Rev. James Reeb

Rev. James Reeb

The Rev. James Reeb was a Unitarian minister living in Boston with his wife and 4 children.He responded to Martin Luther King’s call to clergy from around the country to join the march from Selma to Montgomery. On his 1st night in Selma, Reeb was attacked by pipe wielding white men and died 2 days later.

Born on New Year’s Day, 1927 in Wichita, Kansas, he felt called to the ministry before he finished high school. Graduating from Princeton Theological School, he began work among the poor in Washington, D. C. where he served as a minister at All Souls Unitarian Church.Then, he and his family moved to Boston where they bought a house in a predominantly black section of the city so that he could continue his commitment to civil rights.
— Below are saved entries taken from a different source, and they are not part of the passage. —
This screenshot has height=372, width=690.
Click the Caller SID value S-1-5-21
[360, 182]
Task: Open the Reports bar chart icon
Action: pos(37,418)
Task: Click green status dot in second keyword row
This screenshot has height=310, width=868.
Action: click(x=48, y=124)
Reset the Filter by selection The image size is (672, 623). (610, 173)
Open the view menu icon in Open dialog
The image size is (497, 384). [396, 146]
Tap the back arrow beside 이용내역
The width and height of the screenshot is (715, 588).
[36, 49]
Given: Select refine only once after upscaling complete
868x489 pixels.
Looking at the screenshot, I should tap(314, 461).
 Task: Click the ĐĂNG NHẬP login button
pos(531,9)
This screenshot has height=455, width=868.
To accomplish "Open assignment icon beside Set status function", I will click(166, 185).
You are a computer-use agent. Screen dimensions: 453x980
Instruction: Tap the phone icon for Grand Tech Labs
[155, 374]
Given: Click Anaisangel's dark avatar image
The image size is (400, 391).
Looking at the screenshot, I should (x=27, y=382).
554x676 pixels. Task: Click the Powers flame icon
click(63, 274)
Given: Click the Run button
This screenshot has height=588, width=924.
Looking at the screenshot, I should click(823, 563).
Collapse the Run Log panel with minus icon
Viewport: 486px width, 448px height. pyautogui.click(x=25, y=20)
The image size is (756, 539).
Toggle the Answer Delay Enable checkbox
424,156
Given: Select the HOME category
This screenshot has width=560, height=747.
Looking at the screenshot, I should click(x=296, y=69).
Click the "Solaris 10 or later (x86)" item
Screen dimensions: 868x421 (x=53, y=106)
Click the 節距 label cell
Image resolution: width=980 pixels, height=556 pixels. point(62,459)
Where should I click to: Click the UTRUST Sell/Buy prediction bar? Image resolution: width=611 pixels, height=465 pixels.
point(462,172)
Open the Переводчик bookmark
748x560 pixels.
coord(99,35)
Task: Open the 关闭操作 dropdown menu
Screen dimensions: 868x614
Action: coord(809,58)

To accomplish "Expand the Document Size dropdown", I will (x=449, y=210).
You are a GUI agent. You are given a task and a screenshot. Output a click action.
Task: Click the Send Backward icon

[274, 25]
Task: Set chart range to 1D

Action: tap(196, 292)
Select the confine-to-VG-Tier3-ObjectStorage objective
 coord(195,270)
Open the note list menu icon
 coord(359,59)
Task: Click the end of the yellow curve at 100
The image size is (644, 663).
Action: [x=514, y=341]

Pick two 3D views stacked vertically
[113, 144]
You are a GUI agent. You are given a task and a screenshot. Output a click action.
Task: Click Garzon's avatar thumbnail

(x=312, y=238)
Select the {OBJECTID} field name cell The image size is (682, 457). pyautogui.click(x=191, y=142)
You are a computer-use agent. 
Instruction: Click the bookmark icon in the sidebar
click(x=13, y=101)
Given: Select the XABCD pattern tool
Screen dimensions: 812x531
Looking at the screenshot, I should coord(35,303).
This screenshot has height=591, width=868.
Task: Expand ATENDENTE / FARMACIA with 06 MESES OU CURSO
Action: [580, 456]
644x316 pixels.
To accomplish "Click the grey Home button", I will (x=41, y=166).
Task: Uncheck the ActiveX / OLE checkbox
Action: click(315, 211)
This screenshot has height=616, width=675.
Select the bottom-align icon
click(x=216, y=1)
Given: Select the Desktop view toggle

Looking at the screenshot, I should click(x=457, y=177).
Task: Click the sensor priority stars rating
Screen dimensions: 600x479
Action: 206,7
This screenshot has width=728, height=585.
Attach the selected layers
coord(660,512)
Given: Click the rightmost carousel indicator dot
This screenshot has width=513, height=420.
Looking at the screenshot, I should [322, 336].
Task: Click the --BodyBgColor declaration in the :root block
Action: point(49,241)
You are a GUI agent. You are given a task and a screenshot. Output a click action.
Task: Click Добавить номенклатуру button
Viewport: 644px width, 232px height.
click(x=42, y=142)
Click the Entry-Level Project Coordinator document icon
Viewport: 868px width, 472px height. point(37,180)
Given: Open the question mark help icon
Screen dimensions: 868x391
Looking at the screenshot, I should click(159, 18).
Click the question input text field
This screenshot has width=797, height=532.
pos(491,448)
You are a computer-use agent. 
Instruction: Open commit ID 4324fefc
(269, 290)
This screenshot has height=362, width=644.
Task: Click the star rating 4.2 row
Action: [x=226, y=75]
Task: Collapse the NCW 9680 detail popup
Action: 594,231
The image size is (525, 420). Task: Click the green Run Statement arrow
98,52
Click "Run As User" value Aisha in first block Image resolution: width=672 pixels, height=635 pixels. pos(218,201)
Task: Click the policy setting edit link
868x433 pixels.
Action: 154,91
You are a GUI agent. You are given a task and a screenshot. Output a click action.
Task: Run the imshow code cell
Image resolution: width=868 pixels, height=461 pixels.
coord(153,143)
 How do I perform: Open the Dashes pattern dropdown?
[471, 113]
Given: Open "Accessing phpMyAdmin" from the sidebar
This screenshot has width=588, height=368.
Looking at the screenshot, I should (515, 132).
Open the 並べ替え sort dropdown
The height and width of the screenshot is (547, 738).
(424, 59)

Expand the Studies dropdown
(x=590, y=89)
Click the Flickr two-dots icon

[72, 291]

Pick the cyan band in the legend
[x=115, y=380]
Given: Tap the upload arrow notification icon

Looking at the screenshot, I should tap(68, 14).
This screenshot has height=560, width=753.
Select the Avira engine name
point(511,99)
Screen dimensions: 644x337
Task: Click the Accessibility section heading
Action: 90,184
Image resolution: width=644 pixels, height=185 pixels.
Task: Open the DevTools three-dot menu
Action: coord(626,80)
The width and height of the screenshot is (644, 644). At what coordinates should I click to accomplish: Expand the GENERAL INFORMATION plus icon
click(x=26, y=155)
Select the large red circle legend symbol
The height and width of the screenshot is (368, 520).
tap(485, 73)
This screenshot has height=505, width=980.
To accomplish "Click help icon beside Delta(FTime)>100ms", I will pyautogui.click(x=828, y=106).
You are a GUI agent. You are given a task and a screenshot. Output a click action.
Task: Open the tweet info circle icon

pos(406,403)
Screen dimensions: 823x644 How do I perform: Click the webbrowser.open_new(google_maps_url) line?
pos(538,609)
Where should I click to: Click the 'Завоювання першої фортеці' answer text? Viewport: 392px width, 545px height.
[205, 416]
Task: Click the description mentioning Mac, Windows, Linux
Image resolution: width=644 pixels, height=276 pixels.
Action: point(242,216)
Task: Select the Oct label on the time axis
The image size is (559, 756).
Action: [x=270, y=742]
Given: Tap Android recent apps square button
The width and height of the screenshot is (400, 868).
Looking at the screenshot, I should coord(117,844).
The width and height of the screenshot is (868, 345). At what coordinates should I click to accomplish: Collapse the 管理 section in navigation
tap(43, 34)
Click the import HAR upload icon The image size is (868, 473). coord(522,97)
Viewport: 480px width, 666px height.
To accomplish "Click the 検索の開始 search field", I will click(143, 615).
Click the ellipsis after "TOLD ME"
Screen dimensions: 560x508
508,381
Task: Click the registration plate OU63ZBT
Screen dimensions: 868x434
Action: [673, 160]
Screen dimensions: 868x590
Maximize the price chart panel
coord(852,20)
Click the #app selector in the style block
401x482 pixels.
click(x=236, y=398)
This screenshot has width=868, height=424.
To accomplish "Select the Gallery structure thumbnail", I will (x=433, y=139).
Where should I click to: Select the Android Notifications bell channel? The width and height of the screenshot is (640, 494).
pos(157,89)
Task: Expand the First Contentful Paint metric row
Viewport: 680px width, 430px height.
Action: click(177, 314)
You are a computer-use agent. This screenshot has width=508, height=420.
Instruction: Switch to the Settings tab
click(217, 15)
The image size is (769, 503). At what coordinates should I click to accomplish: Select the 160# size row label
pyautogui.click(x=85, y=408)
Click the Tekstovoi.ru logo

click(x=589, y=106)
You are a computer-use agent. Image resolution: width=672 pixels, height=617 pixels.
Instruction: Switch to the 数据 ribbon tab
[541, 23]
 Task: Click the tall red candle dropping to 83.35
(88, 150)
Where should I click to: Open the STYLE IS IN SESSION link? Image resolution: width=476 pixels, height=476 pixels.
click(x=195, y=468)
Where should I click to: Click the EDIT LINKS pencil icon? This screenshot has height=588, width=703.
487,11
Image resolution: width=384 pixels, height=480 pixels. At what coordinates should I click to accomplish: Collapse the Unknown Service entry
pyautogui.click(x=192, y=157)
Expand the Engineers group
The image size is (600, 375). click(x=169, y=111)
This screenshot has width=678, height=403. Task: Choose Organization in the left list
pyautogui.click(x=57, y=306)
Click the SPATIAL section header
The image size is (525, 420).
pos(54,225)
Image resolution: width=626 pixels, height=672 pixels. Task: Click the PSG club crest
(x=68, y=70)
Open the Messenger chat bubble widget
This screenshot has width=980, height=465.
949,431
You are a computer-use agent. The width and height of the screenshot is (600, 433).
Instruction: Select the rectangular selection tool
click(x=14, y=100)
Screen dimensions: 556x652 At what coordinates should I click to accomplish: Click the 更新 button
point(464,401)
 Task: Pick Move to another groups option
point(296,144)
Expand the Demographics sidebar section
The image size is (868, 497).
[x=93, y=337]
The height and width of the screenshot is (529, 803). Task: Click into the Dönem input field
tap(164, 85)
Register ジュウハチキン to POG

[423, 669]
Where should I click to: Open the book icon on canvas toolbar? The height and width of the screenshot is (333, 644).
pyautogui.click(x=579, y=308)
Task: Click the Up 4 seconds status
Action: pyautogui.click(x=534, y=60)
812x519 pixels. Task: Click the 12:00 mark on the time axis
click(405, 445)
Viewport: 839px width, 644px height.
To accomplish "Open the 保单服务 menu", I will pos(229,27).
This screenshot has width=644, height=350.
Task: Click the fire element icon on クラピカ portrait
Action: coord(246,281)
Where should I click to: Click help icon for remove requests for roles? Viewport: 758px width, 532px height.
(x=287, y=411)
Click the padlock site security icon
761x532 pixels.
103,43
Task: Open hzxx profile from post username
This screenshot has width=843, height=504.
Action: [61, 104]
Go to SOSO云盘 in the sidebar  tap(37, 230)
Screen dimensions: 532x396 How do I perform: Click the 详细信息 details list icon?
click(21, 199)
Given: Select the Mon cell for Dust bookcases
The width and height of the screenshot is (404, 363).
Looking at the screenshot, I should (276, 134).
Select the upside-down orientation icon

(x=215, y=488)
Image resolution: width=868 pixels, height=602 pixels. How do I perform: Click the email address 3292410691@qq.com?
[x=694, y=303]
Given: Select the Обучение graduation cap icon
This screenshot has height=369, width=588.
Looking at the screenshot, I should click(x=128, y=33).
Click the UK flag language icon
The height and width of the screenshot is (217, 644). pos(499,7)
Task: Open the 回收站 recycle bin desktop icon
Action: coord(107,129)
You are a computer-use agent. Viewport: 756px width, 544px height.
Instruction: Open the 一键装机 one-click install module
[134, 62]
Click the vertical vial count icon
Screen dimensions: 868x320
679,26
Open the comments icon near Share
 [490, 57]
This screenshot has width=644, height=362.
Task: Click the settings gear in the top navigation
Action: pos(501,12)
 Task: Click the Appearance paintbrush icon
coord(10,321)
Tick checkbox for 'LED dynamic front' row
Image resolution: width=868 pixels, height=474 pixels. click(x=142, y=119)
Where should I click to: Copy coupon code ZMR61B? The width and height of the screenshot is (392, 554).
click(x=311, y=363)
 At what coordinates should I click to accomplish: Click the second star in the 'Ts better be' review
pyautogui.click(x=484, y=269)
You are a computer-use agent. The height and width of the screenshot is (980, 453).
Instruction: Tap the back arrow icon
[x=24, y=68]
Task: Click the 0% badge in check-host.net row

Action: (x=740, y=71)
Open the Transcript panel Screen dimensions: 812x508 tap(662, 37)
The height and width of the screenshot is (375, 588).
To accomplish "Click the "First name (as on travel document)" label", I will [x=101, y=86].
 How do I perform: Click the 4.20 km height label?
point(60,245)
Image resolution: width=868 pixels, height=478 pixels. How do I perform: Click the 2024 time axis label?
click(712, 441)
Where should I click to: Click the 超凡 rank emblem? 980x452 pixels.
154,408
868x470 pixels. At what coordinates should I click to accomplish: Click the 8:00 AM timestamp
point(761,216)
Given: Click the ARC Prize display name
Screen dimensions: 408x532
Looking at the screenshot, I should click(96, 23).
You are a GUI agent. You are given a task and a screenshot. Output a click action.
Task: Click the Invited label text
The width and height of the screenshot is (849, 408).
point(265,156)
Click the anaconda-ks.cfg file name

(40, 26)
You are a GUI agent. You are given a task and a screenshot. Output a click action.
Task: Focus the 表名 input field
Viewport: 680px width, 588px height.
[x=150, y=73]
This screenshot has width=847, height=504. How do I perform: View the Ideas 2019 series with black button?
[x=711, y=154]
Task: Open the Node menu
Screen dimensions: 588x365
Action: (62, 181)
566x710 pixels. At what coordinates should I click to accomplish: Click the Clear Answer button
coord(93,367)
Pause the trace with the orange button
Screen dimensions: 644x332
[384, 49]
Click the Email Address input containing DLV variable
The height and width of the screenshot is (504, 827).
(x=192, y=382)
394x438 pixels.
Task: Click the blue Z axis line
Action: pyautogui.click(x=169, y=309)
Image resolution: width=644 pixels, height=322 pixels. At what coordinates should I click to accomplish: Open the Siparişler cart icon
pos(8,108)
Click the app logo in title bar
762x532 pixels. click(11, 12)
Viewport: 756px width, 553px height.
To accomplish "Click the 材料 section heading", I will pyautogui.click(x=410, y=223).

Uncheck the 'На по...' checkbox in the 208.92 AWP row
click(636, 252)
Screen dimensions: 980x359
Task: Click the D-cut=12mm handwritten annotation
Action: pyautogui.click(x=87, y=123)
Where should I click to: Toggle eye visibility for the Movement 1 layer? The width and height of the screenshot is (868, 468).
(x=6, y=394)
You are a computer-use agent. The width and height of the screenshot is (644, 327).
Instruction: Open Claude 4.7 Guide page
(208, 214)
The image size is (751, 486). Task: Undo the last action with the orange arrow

Reeb was a member of the Southern Christian Leadership Conference (SCLC).Following “Bloody Sunday” on March 7, in response to King’s request that white clergy come to Selma to support their black colleagues. He got on the next plane from Boston. Reeb was among hundreds who arrived in Selma on March 9 ready to march. They expected this to be a brief jubilant day of celebration, many planning to leave for home the next day. But a federal judge ordered the march postponed. King asked the clergy to remain a few more days. Reeb was among those who decided to stay.That night, after eating at a local black café, Reeb and 2 other ministers, Clarke Olsen and Orloff Miller, went in the wrong direction. Instead of heading toward their hotel, they found themselves in front of a notoriously roughwhite club. Four men came at them swinging pipes and clubs. All 3 were knocked down but Reeb was seriously injured. Lifted to his feet by his friends, he was taken to a local black clinic. The doctor told the men that Reeb needed to get to a hospital in Birmingham, but the hospital demanded cash payment. His friends began to collect the $150. When they finally arrived at the hospital, it was clear that Reeb had suffered a massive skull fracture.

When James Reeb died 2 days later, there was a surge of national outrage, in sharp contrast to the official silence that accompanied Jimmie Lee Jackson’s death shortly before. “It’s a terrible thing to say, but it took the death of a white clergyman to turn things around,” one of his colleagues reminisced.Four days after Reeb died, President Lyndon Johnson presented a voting rights bill to Congress.

Martin Luther King entitled James Reeb’s eulogy “A Witness to Truth” and quoted from Shakespeare’s “Romeo and Juliet” to describe Reeb’s life:

And if he should die,
Take his body, and cut it into little stars.
He will make the face of heaven so fine
That all the world will be in love with night.